D’habitude très réservé et peu impliqué dans les querelles de chapelle qui secouent à intervalles réguliers le microcosme politique, le premier ministre Mohamed Ould Bilal est monté au créneau à Aleg en proférant des menaces à peine voilées contre les candidats mécontents issus du parti au pouvoir et s’étant présentés sous la bannière d’autres partis de la majorité présidentielle.
Le message du premier ministre a été mal accueilli dans les milieux des partis de la majorité et a suscité un véritable tollé sur les réseaux sociaux.
Dans un langage fort peu diplomatique Ould Lematt, chargé de mission à la Présidence de la République a lancé devant des responsables de partis d la majorité à Nouadhibou le message dont la teneur est la suivante : il n’y a pas de majorité à l’heure actuelle, la majorité c’est le parti au pouvoir, le parti INSAF, « le parti du président de la République », à prendre ou à laisser.

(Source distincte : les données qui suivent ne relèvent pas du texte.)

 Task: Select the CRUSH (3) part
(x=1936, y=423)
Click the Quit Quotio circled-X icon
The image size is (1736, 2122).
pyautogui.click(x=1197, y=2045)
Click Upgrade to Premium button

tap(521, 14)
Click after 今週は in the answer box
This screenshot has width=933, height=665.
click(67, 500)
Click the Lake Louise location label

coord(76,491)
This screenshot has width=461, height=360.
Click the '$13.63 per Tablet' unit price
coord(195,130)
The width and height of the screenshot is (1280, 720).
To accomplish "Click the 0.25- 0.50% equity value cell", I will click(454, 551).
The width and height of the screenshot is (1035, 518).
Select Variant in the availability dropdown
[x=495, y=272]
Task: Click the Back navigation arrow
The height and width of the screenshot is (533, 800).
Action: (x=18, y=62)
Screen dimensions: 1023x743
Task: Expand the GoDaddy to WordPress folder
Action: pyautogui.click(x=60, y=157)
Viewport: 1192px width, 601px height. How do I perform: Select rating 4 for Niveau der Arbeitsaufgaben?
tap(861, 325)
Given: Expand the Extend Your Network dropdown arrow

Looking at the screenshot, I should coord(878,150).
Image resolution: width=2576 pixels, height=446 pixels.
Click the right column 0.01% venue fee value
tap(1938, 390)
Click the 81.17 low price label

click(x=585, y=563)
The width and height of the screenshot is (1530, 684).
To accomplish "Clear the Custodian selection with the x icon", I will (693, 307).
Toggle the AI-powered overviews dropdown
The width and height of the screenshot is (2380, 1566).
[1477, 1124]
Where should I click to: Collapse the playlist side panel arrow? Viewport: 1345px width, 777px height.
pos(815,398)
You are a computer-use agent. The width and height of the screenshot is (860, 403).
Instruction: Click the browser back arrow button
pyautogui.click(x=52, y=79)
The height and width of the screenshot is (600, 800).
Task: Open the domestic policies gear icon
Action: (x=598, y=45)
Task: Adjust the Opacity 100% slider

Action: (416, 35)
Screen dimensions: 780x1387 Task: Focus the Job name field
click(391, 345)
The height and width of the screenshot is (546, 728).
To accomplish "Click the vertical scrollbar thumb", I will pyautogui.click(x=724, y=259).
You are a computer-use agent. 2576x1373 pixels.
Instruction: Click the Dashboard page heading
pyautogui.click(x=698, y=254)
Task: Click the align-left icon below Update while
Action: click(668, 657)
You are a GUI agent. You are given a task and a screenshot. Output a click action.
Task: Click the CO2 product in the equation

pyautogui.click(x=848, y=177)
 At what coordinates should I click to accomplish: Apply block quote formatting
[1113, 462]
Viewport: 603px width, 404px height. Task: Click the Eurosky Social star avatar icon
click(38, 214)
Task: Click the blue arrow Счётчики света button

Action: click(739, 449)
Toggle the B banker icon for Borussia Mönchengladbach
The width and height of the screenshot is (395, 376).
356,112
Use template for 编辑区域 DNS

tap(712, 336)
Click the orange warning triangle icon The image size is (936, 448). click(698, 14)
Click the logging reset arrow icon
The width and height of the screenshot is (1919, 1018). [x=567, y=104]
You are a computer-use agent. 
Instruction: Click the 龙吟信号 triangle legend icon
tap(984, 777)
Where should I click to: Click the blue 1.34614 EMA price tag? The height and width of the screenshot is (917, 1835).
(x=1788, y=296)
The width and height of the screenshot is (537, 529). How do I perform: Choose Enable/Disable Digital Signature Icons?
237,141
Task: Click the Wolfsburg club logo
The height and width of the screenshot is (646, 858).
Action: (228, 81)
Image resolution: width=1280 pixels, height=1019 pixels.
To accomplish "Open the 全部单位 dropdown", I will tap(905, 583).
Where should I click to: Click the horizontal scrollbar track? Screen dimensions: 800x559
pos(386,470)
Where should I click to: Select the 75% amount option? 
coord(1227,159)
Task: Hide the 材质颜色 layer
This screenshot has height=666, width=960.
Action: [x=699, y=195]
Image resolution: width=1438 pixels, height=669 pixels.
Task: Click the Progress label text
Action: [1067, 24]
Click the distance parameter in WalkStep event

A son tour, le porte parole du gouvernement Nani Ould Chrougha est encore allé plus loin en déclarant à partir de son fief à Amourj : « Nous allons surveiller les bureaux de vote et sanctionner ou encourager ceux qui ont voté contre ou pour le parti. »
A Guérou où les choix du parti ont été désavoués à une grande échelle, le ministre de la santé Mohtar Ould Dahi fait face à une forte guérilla menée par des candidats anti-INSAF.
Déjà à la veille du lancement de la campagne électorale Mohtar Ould Diaye coordinateur du parti INSAF au niveau de la ville de Nouakchott avait annoncé les couleurs et jeté un pavé dans la mare en déclarant que seul le parti-Etat est soucieux de l’intérêt du président de la République, ignorant ainsi crânement tous les autres partis de la majorité.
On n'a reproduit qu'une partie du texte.